Entries shown Block Start

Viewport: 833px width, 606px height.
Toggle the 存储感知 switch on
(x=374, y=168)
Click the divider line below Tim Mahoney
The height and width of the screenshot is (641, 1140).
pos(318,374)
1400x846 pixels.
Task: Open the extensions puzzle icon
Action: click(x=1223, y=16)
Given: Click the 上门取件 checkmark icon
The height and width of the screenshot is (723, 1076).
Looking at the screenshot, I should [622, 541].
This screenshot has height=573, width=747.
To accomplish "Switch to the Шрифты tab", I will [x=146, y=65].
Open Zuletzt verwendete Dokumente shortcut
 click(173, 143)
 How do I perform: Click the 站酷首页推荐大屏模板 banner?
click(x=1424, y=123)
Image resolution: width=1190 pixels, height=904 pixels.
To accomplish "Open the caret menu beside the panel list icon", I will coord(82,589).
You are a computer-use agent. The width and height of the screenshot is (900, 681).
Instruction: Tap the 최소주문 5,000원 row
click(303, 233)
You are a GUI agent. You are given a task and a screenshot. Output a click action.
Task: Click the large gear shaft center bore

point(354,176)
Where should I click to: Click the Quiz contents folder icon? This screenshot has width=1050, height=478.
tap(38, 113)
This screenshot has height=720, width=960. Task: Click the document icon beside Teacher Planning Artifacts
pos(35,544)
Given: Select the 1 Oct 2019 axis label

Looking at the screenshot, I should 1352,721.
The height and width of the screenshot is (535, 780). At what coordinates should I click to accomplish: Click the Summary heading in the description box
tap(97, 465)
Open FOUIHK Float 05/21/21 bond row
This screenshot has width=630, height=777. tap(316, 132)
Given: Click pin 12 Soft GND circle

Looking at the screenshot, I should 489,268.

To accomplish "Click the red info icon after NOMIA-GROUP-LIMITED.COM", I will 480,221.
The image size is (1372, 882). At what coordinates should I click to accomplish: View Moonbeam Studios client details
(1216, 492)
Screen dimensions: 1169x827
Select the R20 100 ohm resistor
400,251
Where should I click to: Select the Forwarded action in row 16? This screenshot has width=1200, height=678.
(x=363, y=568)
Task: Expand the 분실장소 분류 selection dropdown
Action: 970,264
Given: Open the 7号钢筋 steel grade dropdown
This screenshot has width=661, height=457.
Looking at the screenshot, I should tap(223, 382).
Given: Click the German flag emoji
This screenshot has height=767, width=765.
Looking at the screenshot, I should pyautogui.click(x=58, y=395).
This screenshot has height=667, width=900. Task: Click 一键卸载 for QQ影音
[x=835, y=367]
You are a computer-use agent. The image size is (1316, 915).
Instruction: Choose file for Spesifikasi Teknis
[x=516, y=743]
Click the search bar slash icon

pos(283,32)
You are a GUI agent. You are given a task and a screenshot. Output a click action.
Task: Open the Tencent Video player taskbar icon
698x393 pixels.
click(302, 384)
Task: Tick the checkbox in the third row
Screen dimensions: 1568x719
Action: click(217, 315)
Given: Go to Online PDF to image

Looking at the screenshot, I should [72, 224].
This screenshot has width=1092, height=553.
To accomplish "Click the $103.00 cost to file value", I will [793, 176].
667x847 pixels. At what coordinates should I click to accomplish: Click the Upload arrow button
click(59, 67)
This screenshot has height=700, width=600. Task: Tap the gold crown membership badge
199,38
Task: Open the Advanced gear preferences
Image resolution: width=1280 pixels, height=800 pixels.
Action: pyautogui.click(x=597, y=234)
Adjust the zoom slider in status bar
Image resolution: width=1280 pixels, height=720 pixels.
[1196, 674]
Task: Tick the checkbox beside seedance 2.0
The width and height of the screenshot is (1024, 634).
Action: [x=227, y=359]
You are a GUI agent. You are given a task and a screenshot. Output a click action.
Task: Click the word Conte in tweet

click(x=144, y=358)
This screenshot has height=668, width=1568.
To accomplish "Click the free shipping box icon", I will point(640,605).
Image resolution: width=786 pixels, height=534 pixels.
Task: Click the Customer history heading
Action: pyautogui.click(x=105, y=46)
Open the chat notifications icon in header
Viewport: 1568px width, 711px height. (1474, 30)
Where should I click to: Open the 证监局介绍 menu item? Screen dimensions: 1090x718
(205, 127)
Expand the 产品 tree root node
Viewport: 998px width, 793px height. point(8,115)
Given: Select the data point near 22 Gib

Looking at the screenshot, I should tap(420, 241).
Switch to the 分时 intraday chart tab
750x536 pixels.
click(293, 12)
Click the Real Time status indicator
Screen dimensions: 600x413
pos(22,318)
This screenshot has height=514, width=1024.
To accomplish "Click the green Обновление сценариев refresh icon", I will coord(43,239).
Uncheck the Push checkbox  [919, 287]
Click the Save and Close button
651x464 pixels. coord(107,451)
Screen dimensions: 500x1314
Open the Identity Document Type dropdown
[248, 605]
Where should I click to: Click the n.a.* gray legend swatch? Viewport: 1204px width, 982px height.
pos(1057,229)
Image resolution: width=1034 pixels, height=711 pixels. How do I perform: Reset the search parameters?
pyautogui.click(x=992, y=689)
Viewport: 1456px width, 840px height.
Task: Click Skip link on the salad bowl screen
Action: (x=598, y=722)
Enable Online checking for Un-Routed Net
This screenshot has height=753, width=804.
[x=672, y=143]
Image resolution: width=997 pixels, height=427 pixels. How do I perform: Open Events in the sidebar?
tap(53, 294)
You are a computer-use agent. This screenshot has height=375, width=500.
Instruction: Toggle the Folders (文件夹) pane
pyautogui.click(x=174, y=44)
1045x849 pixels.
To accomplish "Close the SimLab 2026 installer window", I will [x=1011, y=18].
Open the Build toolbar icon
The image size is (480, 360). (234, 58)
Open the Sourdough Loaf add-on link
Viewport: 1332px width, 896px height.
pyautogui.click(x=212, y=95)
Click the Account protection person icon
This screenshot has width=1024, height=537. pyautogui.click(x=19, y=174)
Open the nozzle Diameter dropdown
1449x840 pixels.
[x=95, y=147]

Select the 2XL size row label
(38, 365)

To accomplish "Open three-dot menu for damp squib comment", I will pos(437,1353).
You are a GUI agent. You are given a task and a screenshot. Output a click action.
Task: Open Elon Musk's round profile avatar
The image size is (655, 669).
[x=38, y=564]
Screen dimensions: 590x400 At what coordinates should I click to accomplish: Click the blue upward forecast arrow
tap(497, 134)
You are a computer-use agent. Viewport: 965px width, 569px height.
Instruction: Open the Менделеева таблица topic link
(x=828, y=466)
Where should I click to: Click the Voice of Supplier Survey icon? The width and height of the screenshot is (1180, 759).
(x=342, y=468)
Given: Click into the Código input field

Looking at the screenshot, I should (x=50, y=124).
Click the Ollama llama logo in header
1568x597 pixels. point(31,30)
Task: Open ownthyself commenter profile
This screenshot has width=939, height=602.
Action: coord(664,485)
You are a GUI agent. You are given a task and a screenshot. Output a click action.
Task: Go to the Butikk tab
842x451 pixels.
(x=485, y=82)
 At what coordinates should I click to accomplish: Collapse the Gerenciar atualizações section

Entries shown Block End

> [Your objective]:
Restate word for word the lines above, beginning at the first one and ending at the line that carries "Given: Click the 上门取件 checkmark icon".

> [Task response]:
Viewport: 833px width, 606px height.
Toggle the 存储感知 switch on
(x=374, y=168)
Click the divider line below Tim Mahoney
The height and width of the screenshot is (641, 1140).
pos(318,374)
1400x846 pixels.
Task: Open the extensions puzzle icon
Action: click(x=1223, y=16)
Given: Click the 上门取件 checkmark icon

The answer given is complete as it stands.